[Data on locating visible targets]
◇ ◇ ◇ ◇ ◇

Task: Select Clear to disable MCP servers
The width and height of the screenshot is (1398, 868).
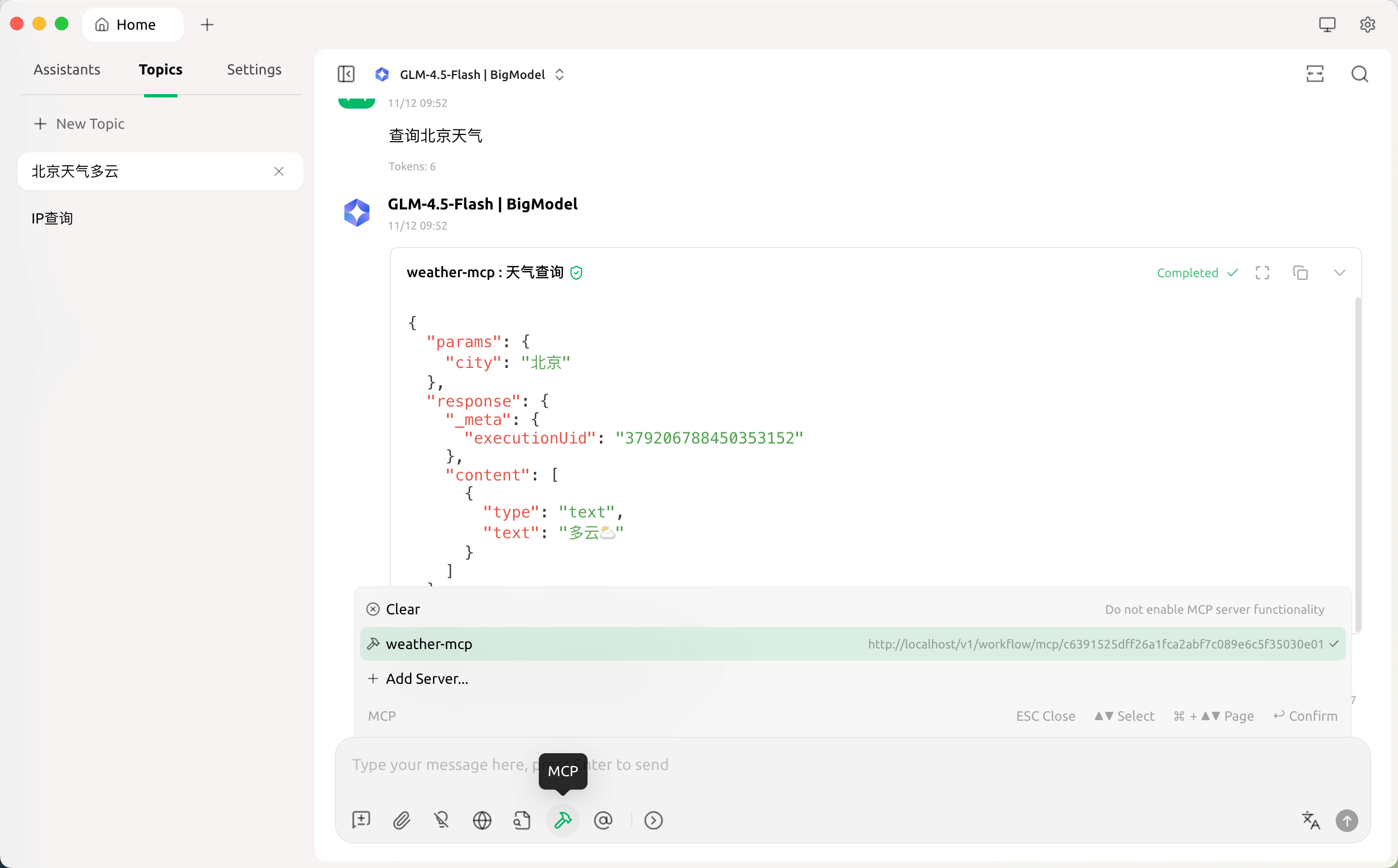Action: 403,609
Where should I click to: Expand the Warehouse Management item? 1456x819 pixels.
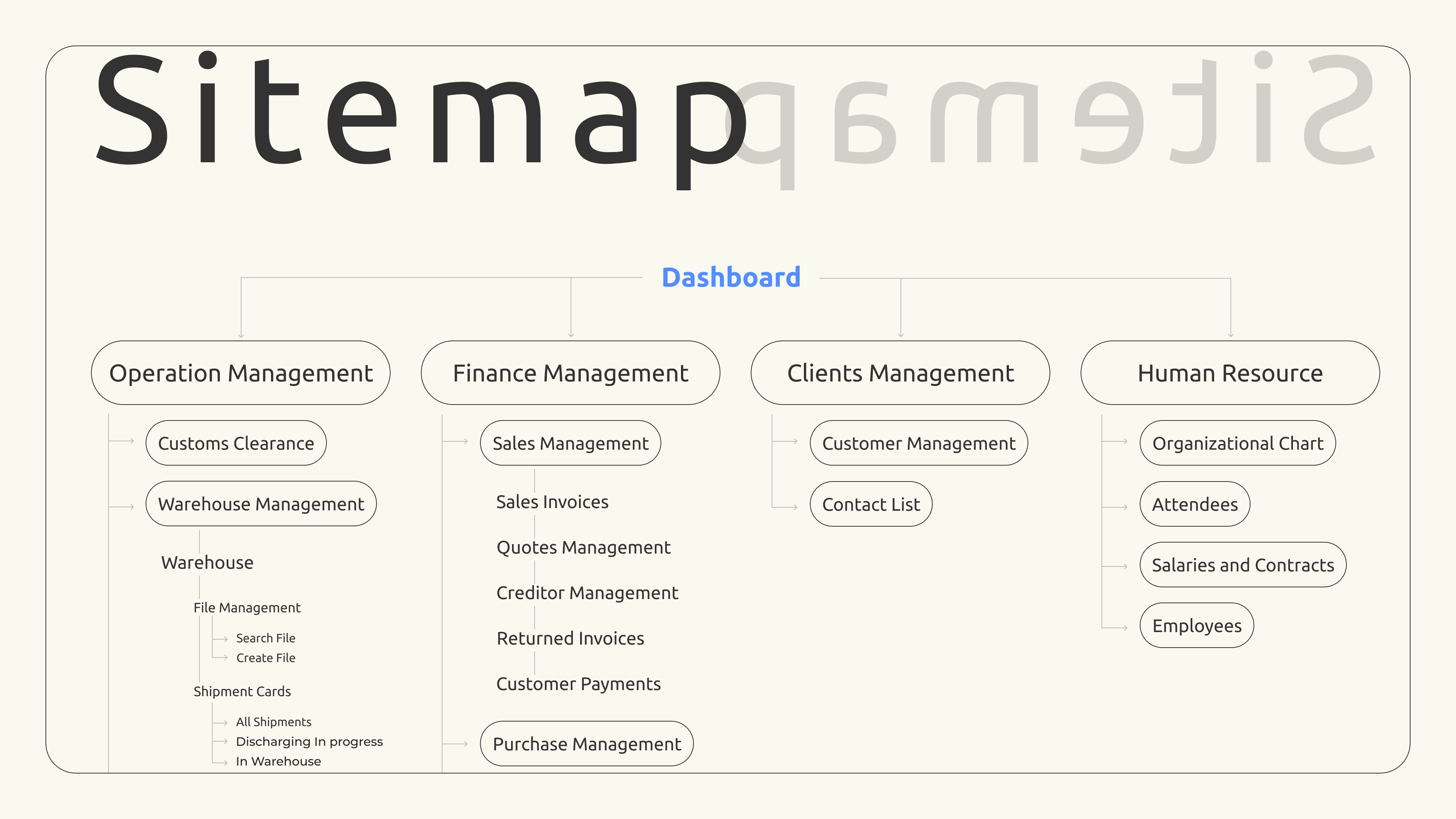[260, 504]

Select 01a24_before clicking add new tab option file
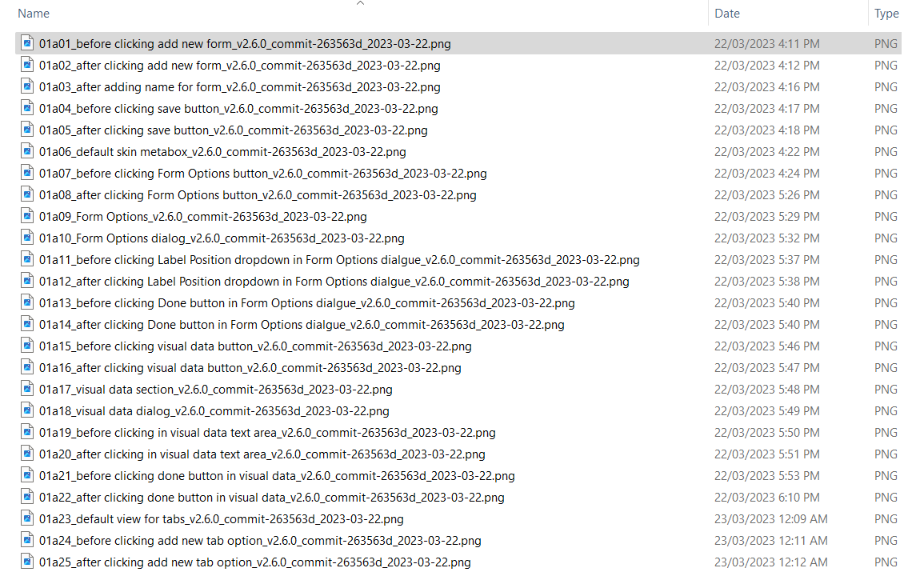pyautogui.click(x=260, y=541)
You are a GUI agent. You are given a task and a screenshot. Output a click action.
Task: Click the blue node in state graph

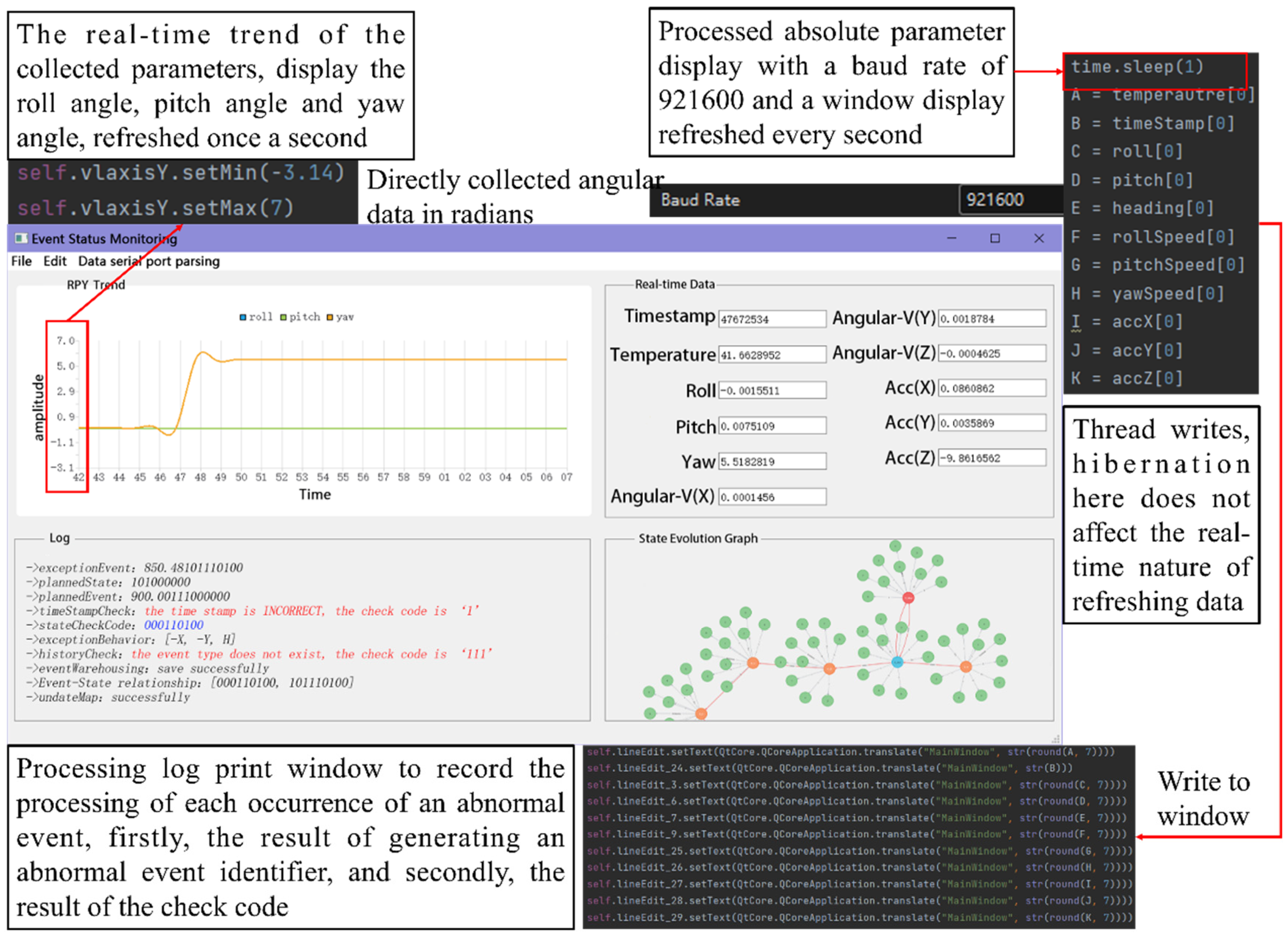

◇ ◇ ◇ ◇ ◇

Copy out every line of the records word for word, from the line containing "Where should I" down to the end of the records, and leave the pictures out of your answer.

» **REPLY TO THE TASK**
Where should I click to: Expand the Warehouse Management item? 1456x819 pixels.
[260, 504]

Select 01a24_before clicking add new tab option file
pyautogui.click(x=260, y=541)
You are a GUI agent. You are given a task and a screenshot. Output a click action.
Task: Click the blue node in state graph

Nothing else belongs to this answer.